Recently there was a small theft in my neighbouring village. An alluminium pot costing about Rs.200/- was stolen. The owner of the pot could not ascertain who the thief was. The villagers decided to approach a Tantric whom they believed that he can unfailingly reveal the whereabouts of the thief. The next morning some villagers along with the owner of the pot approached the miracle man and the owner paid Rs.300/- in advance of the settled fee of Rs.800/-. Though the cost of the stolen pot was only Rs.200/-. The villagers were determined to know who the thief was, hence they agreed to pay Rs.800/-. The Tantrik gave words to arrive on the spot after three days and the delegation returned home.

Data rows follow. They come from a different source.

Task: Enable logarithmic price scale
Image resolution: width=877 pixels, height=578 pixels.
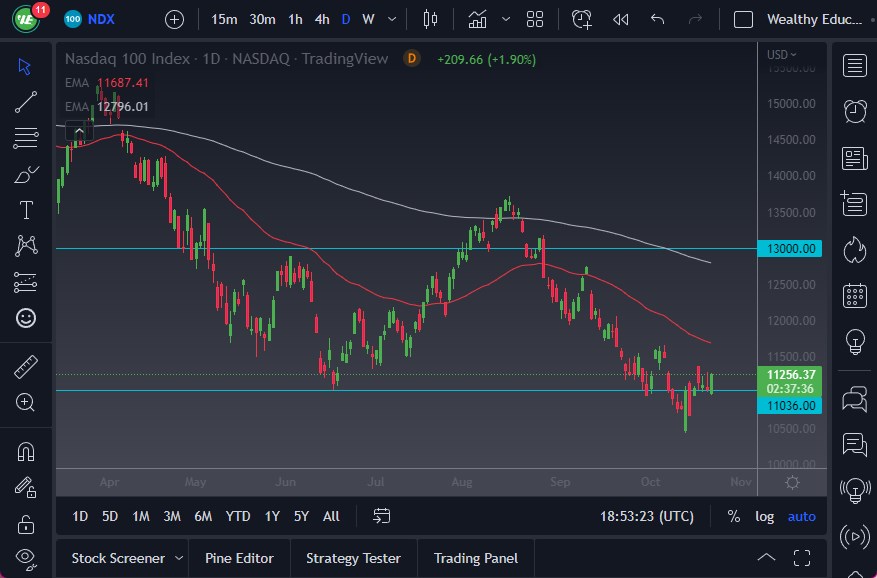Action: point(765,516)
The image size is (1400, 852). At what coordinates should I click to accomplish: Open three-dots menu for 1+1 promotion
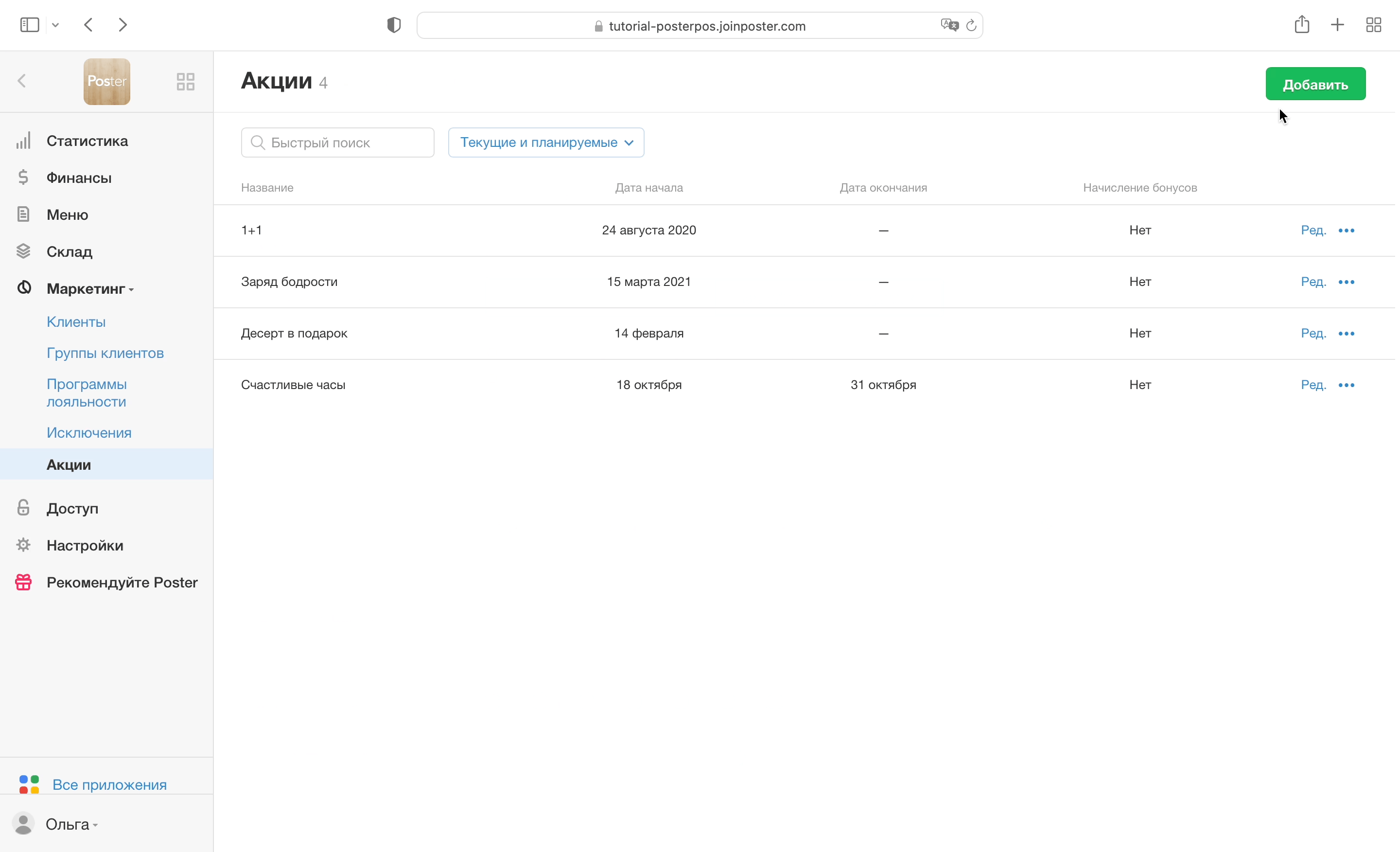[x=1346, y=231]
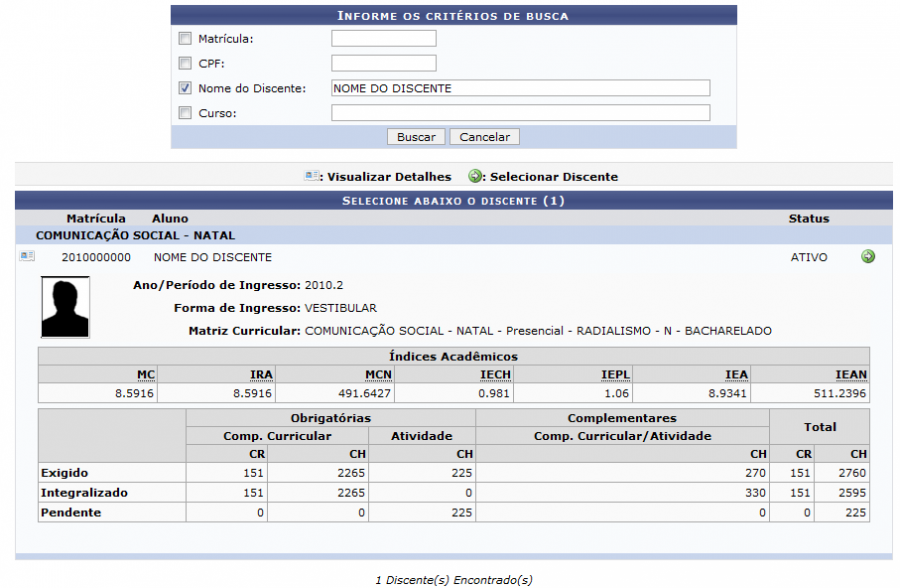Toggle the Curso criteria checkbox

coord(184,113)
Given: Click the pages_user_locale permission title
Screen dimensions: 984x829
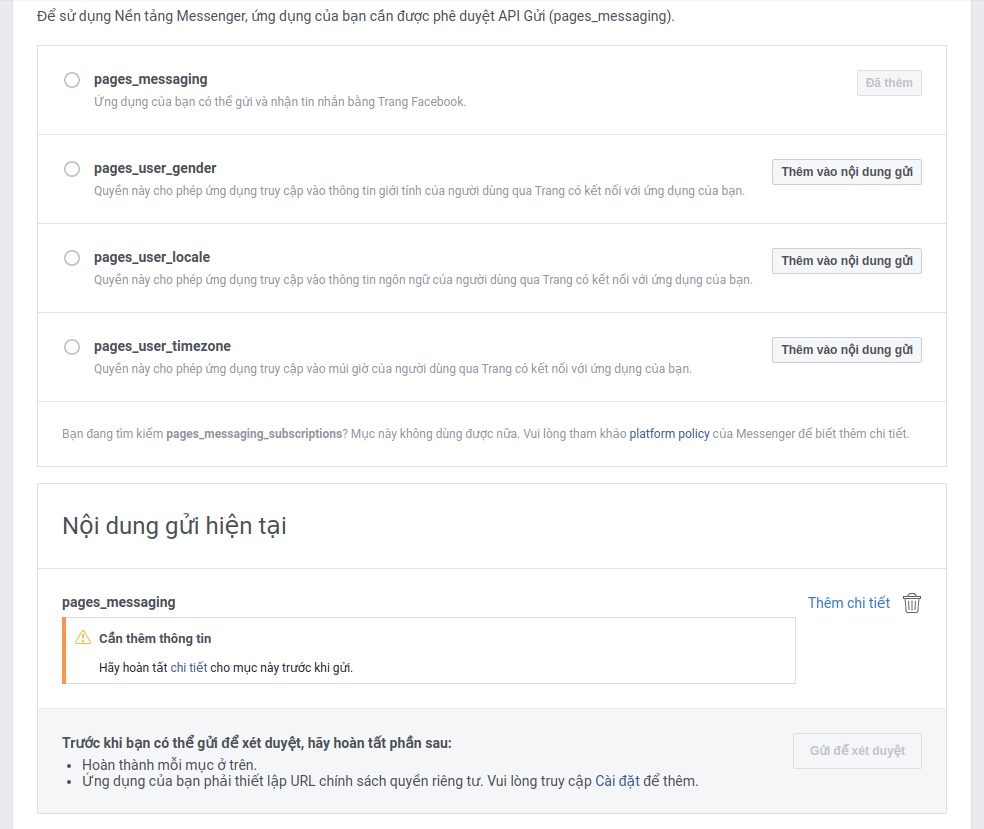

Surprisingly, the next evening the stolen pot was found near the house of the owner. But the villagers were not satisfied. They were determined to find out the thief and decided in a meeting to carry out the tantrik rituals even though the pot was found. Surprisingly the next morning a youth aged about twenty years of the same village admitted that he had committed the theft. The villagers collected from him fine. A group of people went to inform the tantrik about the recovery of the property and the identification of the robber. They wanted the advance money refunded which the tantrik did not refund.
Amateur thieves get frightened often and the tantriks boast of their success in catching the thief. These things get wide publicity.
Here, a question comes to my mind. If one can know the whereabouts of a thief and the stolen material by supernatural means, then is it not wise on the part of the government to appoint Tantriks in place of trained police men to do the job?